MILWAUKEE – It all happened so quickly.
With 11 minutes, 17 seconds remaining in Tuesday’s Game 2 against the Indiana Pacers, Pat Connaughton made a free throw to cut the Milwaukee Bucks’ deficit to four points. A little more than five minutes later, the Bucks saw Pacers point guard Tyrese Haliburton grab an offensive rebound and score a 3-pointer to give his team a 23-point lead.
There was still 5:55 left, but Haliburton’s 3 capped a 23-4 Pacers run that served as a fitting exclamation point to the Pacers’ response to Milwaukee’s Game 1 victory. After watching the Bucks comfortably win the series opener without two-time MVP Giannis Antetokounmpo, the Pacers evened the series with a 125-108 victory in Game 2 on Tuesday.
The Pacers won precisely the way the Bucks feared they could before the series started.
“I thought it was more our offense versus their defense than the other way around,” Bucks coach Doc Rivers said Tuesday night. “They took breaks because of our offense. I thought their pressure made us come out of sets.
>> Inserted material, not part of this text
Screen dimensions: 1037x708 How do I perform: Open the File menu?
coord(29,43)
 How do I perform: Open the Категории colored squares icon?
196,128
I thought we struggled executing on the offensive end, and I thought that carried over to the defensive end.
Since taking over as head coach in late January, Rivers has not shied away from publicly discussing his team’s strengths and weaknesses. Rivers has been upfront about having an older team that isn’t particularly athletic and honestly his team would much rather be fighting in the mud than competing in a track and field meet with a young team.
With that in mind, Rivers spent much of the week of practice leading up to his team’s first-round game against the Pacers preaching to his players the importance of “shooting discipline.”
“Our shots have to be the right ones,” he said last Tuesday, after the Bucks’ first playoff practice.
Rivers went on to explain that the Bucks needed to have the right players to take the right shots at the right time if they wanted to beat the Pacers. This meant the Bucks had to play to the physicality of the Pacers and place their players in the right spots on the court. That didn’t just mean getting shots from Damian Lillard and Khris Middleton in their favorite spots, but also putting the rest of the team in the right positions to get back on defense.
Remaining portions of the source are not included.